◆ TRAVAIL À FAIRE
Dans le texte sur le week-end de l'équipe de Hancock, recopiez fidèlement le passage qui s'ouvre sur les mots « En rassemblant son » et se clôt sur « du crédit ? ».

◆ TEXTE À LIRE

--

Mais il ignorait combien de temps la tendance allait se maintenir et,
s'il voulait que son département reste l'exception, il devait
trouver une nouvelle façon de gérer les transactions.
Il sentait peser sur lui une énorme pression pour trouver la
Nouvelle Grande Idée.
Tandis
que son équipe voyait en ce week-end l'occasion de bien
s'amuser, Hancock avait un emploi du temps très chargé.
En rassemblant son jeune groupe venu des quatre coins du monde
pendant quarante-huit heures, il espérait bien susciter une
flambée d'innovation.
Le
samedi matin, le groupe se rassembla dans une salle de conférence,
non loin de la mer toute bleue, pour une première réunion.
Hancock demanda à la ronde comment ils allaient déclencher
de nouvelles innovations dans les produits dérivés. Les
banquiers allaient-ils savoir appliquer les principes à de
nouveaux domaines ? Et qu'en était-il du monde de
l'assurance ? Ou encore des prêts et du crédit ?
L'équipe n'était pas d'humeur à se torturer les
méninges. Certains subissaient le décalage horaire et
la plupart planait. Bill Winters était occupé à
soigner son nez méchamment enflé et se demandait
comment il allait l'expliquer à sa femme de retour chez
lui. Franchement, je ne me souviens pas très bien de ce qui
s'est dit, allait avouer plus tard, avec un rire penaud, Bill
Demchak, le membre de l'équipe qui était de fait
l'adjoint de Hancock. Il ajouta que tout ce dont il se souvenait,
c'est qu'en réglant sa note à l'hôtel, sa facture
comportait un jet-ski endommagé et beaucoup de
cheeseburgers. C'était le reste de l'équipe qui s'était
amusé à les lui mettre sur sa note.
Mais
il était impossible de résister à l'énergie
de Hancock. Il déambulait dans la salle, lançait
des idées, et, très vite, tout le monde s'échauffa.
Une idée clé commença à émerger :
utiliser les produits dérivés pour gérer le
risque lié aux obligations des sociétés et aux
prêts. Les produits dérivés sur les matières
premières, lança quelqu'un, laissent les
producteurs de blé gérer le risque lié aux
pertes sur leurs récoltes. Pourquoi ne pas créer
un produit dérivé qui permettrait aux banques de parier
sur un prêt ou un titre susceptible de chuter ? Les
défauts représentaient la source de risque la plus
importante au niveau des prêts commerciaux alors les
banques seraient peut-être partantes pour parier avec des
produits dérivés qui leur permettraient ainsi de
se couvrir en cas de pertes. Ce serait une forme d'assurance contre
les défauts.

--

◆ DONNÉES BRUTES
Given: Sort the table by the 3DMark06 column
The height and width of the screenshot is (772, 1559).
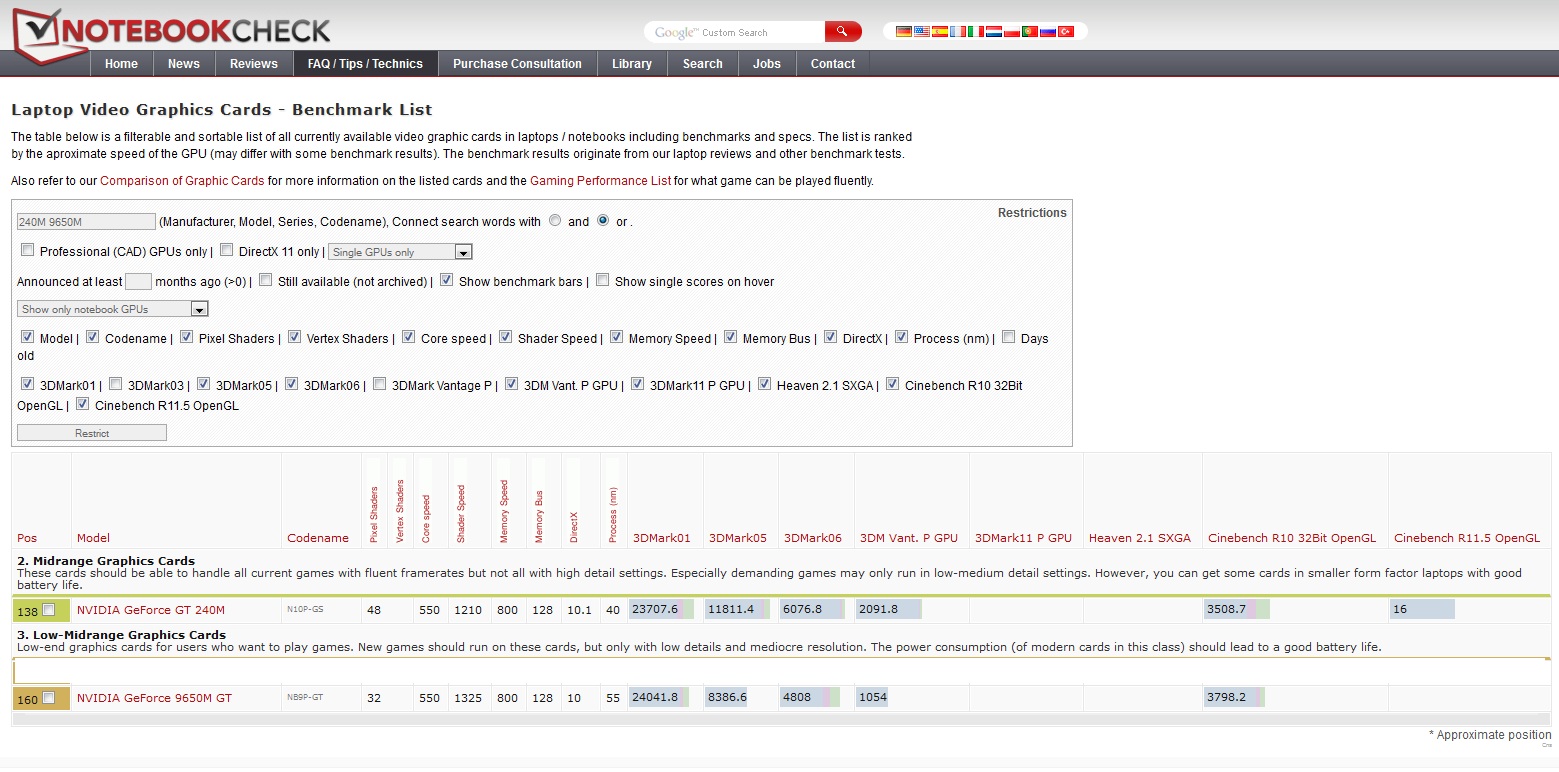Looking at the screenshot, I should point(812,538).
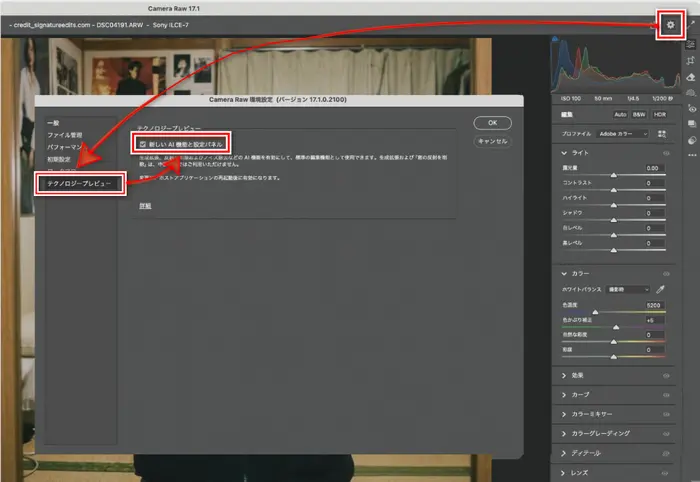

--

◆ RÉSULTAT OBTENU
En rassemblant son jeune groupe venu des quatre coins du monde
pendant quarante-huit heures, il espérait bien susciter une
flambée d'innovation.
Le
samedi matin, le groupe se rassembla dans une salle de conférence,
non loin de la mer toute bleue, pour une première réunion.
Hancock demanda à la ronde comment ils allaient déclencher
de nouvelles innovations dans les produits dérivés. Les
banquiers allaient-ils savoir appliquer les principes à de
nouveaux domaines ? Et qu'en était-il du monde de
l'assurance ? Ou encore des prêts et du crédit ?